REDUCE ITS AUTOMOBILE FATALITY RATE BY AT LEAST ONE-HALF. Auto accidents are the leading cause of death of American children, teen-agers and adults under 25, and the third highest cause of death among people aged 25 to 44. Since the auto was invented, it has killed 1,800,000 Americans, more than in all the nation's wars. Last year's toll was 55,000. At present rates, one out of 40 living Americans will some day be killed by a car.

That rate could be cut if the states would pass laws making the wearing of seat belts obligatory. Local police would enforce the law, passing out summonses to drivers or riders caught unbelted. Crash-injury experts estimate that auto deaths could be reduced by at least one-third if everybody used seat belts all the time. Only a minority of drivers do so now. Further, tough federal standards should be enacted for the licensing of drivers. Some states and localities are inexcusably casual in granting licenses to obvious incompetents. Children of 14, mental defectives, drug addicts and even people collecting aid-to-the-blind payments can get licenses in many states. Most drivers are tested only once in a lifetime, under ideal conditions at low speeds. Undoubtedly a federal law should require periodic tests and stricter standards.

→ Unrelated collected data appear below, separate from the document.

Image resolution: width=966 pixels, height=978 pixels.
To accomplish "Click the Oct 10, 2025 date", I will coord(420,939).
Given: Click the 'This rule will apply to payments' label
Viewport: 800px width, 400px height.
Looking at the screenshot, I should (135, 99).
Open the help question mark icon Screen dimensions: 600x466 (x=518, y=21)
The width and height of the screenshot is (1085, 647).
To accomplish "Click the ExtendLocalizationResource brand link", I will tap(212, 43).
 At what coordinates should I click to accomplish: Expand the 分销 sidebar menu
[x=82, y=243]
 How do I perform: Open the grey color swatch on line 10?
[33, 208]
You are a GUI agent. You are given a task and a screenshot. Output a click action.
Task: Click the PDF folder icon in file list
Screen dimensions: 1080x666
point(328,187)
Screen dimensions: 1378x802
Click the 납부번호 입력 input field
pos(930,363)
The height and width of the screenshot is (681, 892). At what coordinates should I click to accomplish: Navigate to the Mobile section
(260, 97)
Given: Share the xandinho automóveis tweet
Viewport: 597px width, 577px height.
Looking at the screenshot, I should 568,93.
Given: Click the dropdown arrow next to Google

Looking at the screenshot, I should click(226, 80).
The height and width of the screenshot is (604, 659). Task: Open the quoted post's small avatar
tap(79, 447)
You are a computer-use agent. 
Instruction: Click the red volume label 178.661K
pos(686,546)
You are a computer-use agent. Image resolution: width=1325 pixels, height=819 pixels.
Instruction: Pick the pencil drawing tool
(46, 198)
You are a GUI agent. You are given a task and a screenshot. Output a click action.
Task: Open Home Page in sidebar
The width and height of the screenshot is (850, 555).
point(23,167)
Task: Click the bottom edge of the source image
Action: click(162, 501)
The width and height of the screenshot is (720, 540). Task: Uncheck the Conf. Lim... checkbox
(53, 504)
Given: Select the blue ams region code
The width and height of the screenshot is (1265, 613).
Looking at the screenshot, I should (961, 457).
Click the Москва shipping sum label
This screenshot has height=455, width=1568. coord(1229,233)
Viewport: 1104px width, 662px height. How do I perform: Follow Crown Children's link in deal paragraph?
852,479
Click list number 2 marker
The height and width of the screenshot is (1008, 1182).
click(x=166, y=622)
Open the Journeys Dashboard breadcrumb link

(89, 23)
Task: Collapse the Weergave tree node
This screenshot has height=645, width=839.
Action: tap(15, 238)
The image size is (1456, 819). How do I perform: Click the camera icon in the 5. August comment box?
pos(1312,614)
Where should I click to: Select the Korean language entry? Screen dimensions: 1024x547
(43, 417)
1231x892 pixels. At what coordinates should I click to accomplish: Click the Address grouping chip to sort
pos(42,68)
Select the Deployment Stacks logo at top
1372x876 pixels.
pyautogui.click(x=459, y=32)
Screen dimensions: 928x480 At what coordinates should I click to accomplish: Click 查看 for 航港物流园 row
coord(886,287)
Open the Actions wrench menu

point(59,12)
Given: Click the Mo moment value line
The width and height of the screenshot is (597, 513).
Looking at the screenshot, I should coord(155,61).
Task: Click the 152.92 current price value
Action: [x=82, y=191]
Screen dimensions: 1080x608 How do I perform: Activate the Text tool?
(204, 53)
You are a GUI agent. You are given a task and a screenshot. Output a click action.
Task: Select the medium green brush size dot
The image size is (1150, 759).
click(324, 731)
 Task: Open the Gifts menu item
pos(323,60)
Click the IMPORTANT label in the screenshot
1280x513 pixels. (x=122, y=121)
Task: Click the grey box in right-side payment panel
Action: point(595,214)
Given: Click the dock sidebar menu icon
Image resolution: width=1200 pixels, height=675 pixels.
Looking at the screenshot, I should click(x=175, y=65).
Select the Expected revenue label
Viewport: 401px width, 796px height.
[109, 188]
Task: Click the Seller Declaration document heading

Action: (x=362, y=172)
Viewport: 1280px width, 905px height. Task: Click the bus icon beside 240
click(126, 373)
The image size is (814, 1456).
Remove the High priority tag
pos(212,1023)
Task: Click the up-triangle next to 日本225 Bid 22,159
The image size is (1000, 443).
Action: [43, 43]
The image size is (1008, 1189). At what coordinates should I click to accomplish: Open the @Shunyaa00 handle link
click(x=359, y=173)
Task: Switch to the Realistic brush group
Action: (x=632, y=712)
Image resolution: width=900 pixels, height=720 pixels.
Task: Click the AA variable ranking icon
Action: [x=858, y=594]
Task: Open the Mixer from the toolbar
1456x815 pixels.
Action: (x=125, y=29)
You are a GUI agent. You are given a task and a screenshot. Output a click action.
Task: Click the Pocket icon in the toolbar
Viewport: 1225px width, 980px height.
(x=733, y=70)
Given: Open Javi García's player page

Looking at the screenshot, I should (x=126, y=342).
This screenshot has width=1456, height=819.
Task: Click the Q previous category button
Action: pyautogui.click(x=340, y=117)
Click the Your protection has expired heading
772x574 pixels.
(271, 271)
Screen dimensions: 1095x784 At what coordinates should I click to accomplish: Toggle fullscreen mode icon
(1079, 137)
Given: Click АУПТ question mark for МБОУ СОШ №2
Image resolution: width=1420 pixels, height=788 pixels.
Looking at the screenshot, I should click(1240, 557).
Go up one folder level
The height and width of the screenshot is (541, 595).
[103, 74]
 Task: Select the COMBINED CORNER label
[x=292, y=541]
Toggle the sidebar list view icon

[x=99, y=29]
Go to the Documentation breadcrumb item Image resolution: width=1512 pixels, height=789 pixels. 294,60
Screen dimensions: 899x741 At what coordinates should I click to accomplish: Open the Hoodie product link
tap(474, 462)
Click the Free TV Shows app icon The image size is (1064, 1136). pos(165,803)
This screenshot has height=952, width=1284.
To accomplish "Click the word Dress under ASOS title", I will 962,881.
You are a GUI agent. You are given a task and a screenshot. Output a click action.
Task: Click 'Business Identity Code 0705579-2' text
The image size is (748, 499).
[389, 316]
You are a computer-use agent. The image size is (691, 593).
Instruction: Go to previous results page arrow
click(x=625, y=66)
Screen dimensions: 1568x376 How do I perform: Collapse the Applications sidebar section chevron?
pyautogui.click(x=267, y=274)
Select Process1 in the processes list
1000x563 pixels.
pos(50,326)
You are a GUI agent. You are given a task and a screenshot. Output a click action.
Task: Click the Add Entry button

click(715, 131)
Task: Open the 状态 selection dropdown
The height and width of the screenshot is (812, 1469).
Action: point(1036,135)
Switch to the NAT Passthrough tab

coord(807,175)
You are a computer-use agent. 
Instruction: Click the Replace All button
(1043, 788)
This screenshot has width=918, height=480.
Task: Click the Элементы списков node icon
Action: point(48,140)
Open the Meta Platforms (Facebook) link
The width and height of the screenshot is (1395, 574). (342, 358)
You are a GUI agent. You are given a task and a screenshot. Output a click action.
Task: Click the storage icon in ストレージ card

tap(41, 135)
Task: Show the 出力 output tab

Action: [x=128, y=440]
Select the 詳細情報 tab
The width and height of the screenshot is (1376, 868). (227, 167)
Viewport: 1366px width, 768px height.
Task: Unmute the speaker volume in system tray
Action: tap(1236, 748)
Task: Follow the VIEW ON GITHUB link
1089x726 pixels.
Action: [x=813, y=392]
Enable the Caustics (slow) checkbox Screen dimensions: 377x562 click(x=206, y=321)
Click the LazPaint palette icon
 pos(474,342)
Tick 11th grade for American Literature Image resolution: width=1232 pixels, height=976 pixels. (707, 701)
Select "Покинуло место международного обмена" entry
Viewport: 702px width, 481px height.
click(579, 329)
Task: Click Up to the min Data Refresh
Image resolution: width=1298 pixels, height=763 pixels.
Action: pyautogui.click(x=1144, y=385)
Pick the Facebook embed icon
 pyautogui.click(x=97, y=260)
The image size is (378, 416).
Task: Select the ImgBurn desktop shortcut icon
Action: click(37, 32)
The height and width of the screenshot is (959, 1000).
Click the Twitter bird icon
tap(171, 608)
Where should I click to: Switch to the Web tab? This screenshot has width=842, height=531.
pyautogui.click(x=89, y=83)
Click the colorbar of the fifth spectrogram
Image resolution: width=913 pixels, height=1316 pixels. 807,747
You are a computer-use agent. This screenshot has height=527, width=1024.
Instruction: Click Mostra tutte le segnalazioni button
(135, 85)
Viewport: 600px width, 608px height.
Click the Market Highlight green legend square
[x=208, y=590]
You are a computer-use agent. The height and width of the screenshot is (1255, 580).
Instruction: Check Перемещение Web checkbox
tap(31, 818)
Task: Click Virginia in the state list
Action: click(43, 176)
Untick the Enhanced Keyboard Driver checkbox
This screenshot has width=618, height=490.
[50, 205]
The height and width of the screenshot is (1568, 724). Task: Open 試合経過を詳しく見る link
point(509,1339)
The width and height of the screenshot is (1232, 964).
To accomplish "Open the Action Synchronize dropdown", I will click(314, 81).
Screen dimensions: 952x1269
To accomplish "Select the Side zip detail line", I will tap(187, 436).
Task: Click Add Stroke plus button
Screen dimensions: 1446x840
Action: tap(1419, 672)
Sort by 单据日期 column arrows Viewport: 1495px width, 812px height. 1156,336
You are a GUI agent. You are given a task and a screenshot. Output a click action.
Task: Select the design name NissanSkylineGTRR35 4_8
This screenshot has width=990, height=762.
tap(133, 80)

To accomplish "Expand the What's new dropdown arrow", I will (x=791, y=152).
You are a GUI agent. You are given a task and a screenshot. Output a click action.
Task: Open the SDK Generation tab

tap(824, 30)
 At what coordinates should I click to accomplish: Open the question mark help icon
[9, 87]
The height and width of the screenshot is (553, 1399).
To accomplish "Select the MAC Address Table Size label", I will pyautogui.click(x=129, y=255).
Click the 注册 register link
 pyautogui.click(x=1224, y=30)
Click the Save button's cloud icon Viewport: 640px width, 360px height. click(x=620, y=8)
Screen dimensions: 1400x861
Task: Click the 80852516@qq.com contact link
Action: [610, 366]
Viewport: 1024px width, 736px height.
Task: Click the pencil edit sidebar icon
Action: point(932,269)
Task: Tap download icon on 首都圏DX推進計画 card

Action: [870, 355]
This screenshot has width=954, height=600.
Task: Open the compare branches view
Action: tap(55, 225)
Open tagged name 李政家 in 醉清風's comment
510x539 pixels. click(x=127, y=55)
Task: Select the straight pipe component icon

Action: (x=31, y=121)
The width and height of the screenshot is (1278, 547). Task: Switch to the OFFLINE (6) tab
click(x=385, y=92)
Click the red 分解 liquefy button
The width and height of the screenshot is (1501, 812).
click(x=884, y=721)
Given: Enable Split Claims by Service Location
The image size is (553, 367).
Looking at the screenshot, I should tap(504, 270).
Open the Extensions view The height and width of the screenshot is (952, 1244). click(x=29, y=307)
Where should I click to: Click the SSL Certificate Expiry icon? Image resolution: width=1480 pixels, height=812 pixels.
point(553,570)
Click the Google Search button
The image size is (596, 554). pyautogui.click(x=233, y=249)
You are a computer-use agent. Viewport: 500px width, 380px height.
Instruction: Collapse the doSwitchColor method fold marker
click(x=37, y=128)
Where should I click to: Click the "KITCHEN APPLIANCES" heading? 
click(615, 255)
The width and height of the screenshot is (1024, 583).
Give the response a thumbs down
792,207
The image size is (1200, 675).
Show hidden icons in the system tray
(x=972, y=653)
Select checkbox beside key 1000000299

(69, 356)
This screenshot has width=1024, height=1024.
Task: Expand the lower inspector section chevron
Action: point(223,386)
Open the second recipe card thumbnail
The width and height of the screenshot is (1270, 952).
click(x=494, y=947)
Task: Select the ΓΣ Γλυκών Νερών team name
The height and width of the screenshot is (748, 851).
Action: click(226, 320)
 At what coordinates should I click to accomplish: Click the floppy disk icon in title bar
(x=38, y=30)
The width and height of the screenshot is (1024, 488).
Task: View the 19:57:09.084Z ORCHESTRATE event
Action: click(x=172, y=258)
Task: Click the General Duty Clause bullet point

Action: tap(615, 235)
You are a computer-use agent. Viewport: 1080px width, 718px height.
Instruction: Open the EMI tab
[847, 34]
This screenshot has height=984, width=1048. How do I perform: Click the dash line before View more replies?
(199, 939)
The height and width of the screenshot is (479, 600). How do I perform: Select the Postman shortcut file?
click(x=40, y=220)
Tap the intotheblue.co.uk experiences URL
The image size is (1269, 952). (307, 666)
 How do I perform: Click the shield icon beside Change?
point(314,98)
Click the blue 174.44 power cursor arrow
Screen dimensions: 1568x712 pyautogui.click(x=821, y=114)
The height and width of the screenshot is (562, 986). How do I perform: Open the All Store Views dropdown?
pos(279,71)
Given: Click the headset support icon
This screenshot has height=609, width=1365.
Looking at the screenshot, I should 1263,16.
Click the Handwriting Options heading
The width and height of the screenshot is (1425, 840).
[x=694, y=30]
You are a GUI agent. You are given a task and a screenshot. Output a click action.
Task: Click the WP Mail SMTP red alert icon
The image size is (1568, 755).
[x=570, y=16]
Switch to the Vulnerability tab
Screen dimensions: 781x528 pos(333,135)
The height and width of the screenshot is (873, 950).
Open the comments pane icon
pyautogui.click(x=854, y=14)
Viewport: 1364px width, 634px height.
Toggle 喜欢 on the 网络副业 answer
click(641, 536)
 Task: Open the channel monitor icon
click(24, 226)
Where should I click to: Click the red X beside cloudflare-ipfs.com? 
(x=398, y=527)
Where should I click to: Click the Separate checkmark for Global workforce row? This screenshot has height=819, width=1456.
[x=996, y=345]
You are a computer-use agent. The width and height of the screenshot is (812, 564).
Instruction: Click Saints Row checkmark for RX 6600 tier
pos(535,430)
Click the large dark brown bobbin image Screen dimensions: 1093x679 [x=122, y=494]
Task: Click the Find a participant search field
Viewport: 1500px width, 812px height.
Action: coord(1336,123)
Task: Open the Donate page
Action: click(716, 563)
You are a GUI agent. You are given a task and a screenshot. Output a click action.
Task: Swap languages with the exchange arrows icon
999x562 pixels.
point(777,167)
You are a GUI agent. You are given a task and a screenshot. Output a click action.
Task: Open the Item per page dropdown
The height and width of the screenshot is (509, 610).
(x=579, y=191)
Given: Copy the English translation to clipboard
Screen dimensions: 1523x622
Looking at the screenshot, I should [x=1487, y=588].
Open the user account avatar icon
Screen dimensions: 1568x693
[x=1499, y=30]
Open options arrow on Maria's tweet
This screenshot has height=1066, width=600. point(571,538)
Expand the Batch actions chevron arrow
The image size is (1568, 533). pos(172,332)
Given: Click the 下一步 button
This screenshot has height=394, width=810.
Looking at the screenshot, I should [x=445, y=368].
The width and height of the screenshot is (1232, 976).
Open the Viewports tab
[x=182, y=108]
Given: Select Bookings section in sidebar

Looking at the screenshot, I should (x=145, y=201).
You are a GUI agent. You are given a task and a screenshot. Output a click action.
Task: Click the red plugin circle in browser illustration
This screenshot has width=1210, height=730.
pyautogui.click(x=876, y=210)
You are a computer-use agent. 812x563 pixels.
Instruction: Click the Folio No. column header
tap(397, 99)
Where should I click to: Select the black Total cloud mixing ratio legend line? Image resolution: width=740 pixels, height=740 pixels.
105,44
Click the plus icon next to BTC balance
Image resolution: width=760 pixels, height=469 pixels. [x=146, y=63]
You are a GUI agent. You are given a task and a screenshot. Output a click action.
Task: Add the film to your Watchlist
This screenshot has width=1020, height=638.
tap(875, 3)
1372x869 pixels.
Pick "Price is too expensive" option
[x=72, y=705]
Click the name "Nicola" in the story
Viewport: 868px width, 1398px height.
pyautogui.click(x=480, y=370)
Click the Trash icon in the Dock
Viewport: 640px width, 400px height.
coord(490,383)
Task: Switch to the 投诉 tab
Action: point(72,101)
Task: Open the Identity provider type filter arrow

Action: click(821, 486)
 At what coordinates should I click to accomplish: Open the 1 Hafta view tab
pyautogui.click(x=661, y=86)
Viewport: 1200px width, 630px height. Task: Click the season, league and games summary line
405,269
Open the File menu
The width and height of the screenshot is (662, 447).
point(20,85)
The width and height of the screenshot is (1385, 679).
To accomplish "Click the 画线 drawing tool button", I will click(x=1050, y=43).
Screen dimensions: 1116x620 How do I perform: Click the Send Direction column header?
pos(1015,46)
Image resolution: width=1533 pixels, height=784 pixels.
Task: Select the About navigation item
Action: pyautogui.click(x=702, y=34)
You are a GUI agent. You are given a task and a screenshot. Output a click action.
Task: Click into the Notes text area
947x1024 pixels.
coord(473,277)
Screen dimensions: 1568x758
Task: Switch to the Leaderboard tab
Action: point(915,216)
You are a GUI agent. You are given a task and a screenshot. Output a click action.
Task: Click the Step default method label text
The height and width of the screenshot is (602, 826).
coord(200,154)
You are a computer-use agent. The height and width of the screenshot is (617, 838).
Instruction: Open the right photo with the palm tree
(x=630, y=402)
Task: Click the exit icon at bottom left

In addition, Congress should pass a law that would at long last crack down on drunken drivers, who get away with long last crack down on drunken drivers, who get away with murder. Half of all fatal accidents involve drivers who have been drinking. The U.S. would be wise to emulate the Scandinavian countries. In Sweden, police routinely stop drivers and test suspected drinkers. Anyone with more than .05% alcohol in his blood (about one cocktail or two strong beers for a 165-lb. person) is sentenced to as much as six months in jail, usually at hard labor. That is more than many a U.S. drunken driver gets for causing a serious accident.

DO MUCH MORE TO SAVE THE LIVES OF NEWBORN CHILDREN. Infant mortality is higher in the U.S. than in 20 other nations and territories. Indeed, the U.S. rate is almost double that of Sweden or The Netherlands, where high-quality, state-supported medical services are easily available to all people, whether rich or poor, urban or rural. Last year 75,000 American infants died within one year of birth. A disproportionately large number of these were born to mothers who were young (under 20), poor and/or black. Either because of lack of education or lack of money, such women often get little or no prenatal or postnatal care. The infant mortality rate among American nonwhites--31 per 1,000 live births--is nearly twice as high as for whites.

Surely the nation's record would improve if Congress adopted a national health-care program, which has been proposed in varying forms by leaders as disparate as President Nixon and Senator Kennedy. Beyond that, a state-supported medical program would raise the nation's life expectancy by providing health care for millions who cannot now afford it.

These steps are only a beginning, but they would have immediate benefits. If the number of homicides in the U.S. were reduced by half, average life expectancy would rise by .1 year. If the overall rate of auto, industrial and other accidents were also cut in half, bringing it down to the lowest level now recorded in industrial countries, average life expectancy would rise by .65 year. If the infant mortality rate among nonwhites could be reduced to that of U.S. whites, life expectancy would rise by .15 year.

Taken together, these actions could quickly increase average longevity in the U.S. by about a year. More than that, they would add up to whole lifetimes for many of the young, who now die or are killed prematurely. Certainly the expansion of life is well within the reach of a people who like to think that they can accomplish anything they set out to do--and it is well worth setting as a national goal.

Marshall Loeb

* There is a great gap between races. U.S. life expectancy for white males is 68.1 years, for nonwhite males a distressingly low 60.5.